Lorsqu’elle ressentait un regard masculin, même humain, se poser sur sa chair, elle avait ce tic nerveux qui lui faisait, en une rotation rapide du poignet, glisser ses cheveux derrière l’oreille, freinant doucement le mouvement par une caresse langoureuse sur le lobe.

L’attitude prédatrice de l’armurier en ce lieu lugubre la mit mal l’aise. Avait-elle bien fait d’entrer pour échapper au contrôle ? Elle s’efforça de bloquer ce geste inconscient, prit le regard le moins sensuel qu’elle pouvait et demanda à l’homme en le fixant de ses yeux verts de félin s’il vendait des téléphones. L’homme, avant de répondre, renifla trois fois et l’on entendit qu’il avalait sa salive alors que l’on eût cru qu’il allait cracher sur le sol. « Un téléphone ? Bah le gouvernement en donne ! D’habitude les gens comme vous me demandent plutôt des gilets de faraday pour s’enfuir ou des armes pour se suicider. Avec cela pour sûr qu’ils ne viennent qu’une seule fois ma petite dame ! »
Et il se mit à rire, comme satisfait du sort de ces clients.

S’enfuir, se répéta-t-elle en pensée avec une lueur d’espoir et elle attendit qu’il eût fini de rire pour lui demander :
- « Mais pour partir où ? »
Le commerçant répondit d’un ton grossier
- « Bah ça ma p’tite dame, bien plus loin que les suicidés pardi ! »

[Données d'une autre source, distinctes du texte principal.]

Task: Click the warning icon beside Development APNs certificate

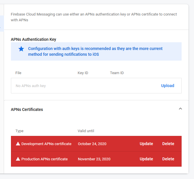Action: click(x=18, y=144)
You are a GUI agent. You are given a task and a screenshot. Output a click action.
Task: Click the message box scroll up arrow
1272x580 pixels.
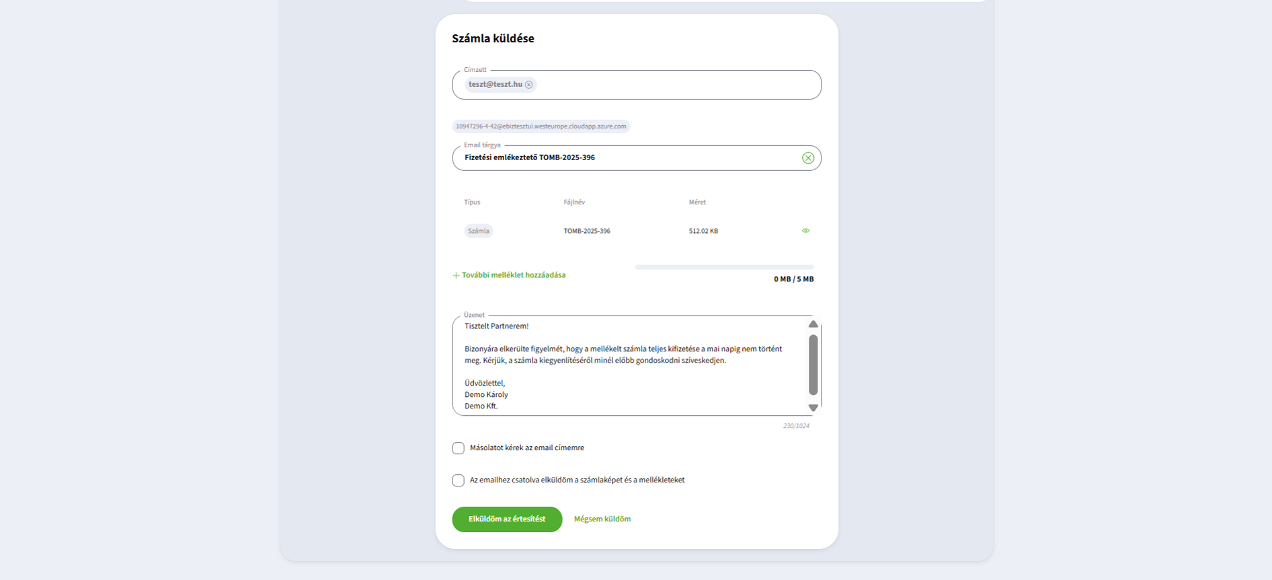813,324
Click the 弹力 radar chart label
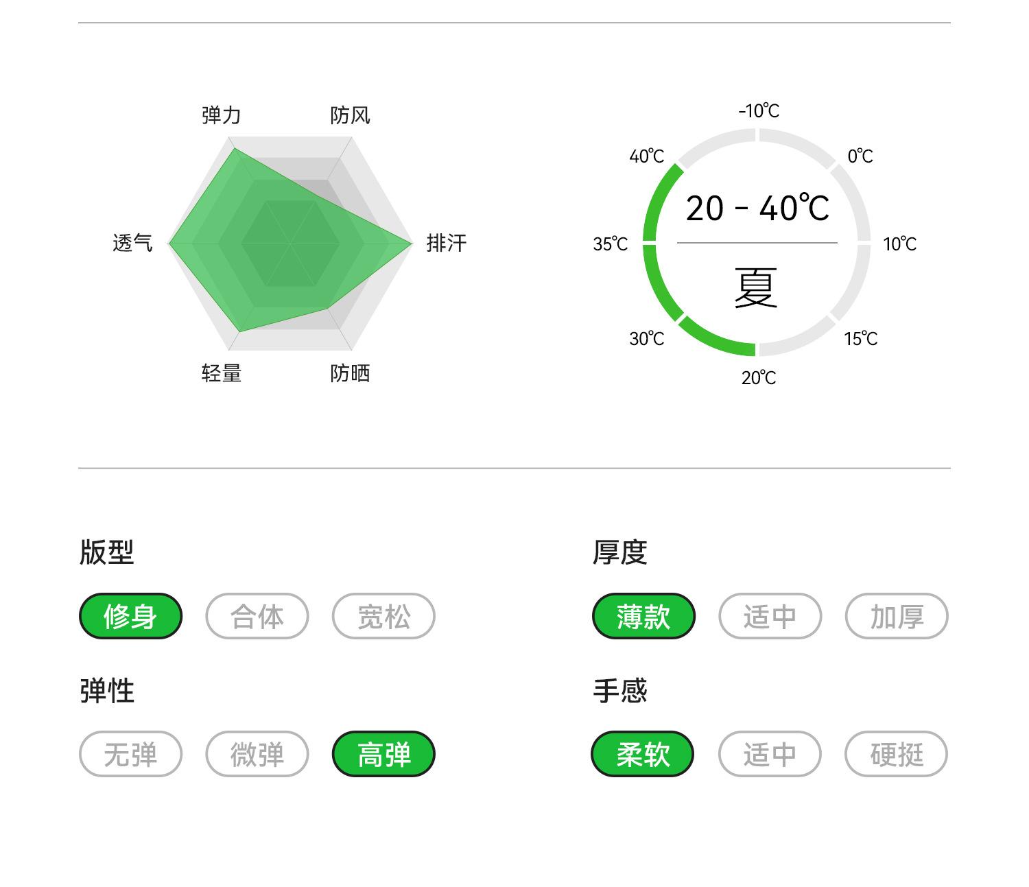 click(221, 115)
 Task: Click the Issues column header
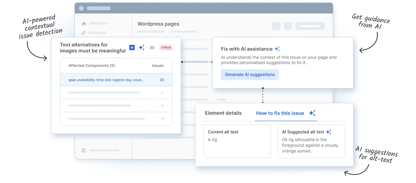click(158, 65)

Des gens s’enfuyaient donc ! Des cyborgs, des humains? Il fallait prévenir Julia et découvrir leur destination. Mais avant cela elle voulait obtenir une réponse plus précise. Alors, elle baissa ses paupières dangereusement et esquissa un sourire en s’adressant à l’armurier:
« Quelle est l’utilité de ce gilet? » Le commerçant se rapprocha aussitôt de la jeune femme, comme pour la sentir. Ses narines s’écartèrent, mais bloqué dans son élan par son gros ventre sur l’arrête du comptoir qu’il avait oublié, il ne fit que baisser la voix et lui susurra près de l’oreille: « C’est utile pour neutraliser le graphène des implants, je vous garantis qu’il fonctionne. » Il y eu un silence qui ne dura que quelques secondes… Mia, mal à l’aise, ne savait pas si elle en avait besoin, mais elle en prit un, le seul restant. Elle acheta également des balles et un fusil de type militaire. L’homme qui la regardait sans cligner des yeux puait la transpiration et la perversion, Mia, le sentait. Elle paya d’un scan rapide de son iris, pour vite partir. « Sur la facture, j’ai mis : « Livres. » Ne vous inquiétez pas, j’ai la licence pour les vendre comme des armes. » dit-il. Il lui tendit un sac pour y dissimuler ses achats et profita de cet échange pour toucher les doigts de la jeune femme.
Quand Julia sortit du magasin pour rentrer chez elle, elle se promit, pendant qu’elle essuyait ses mains, de ne plus jamais revenir ici non armée.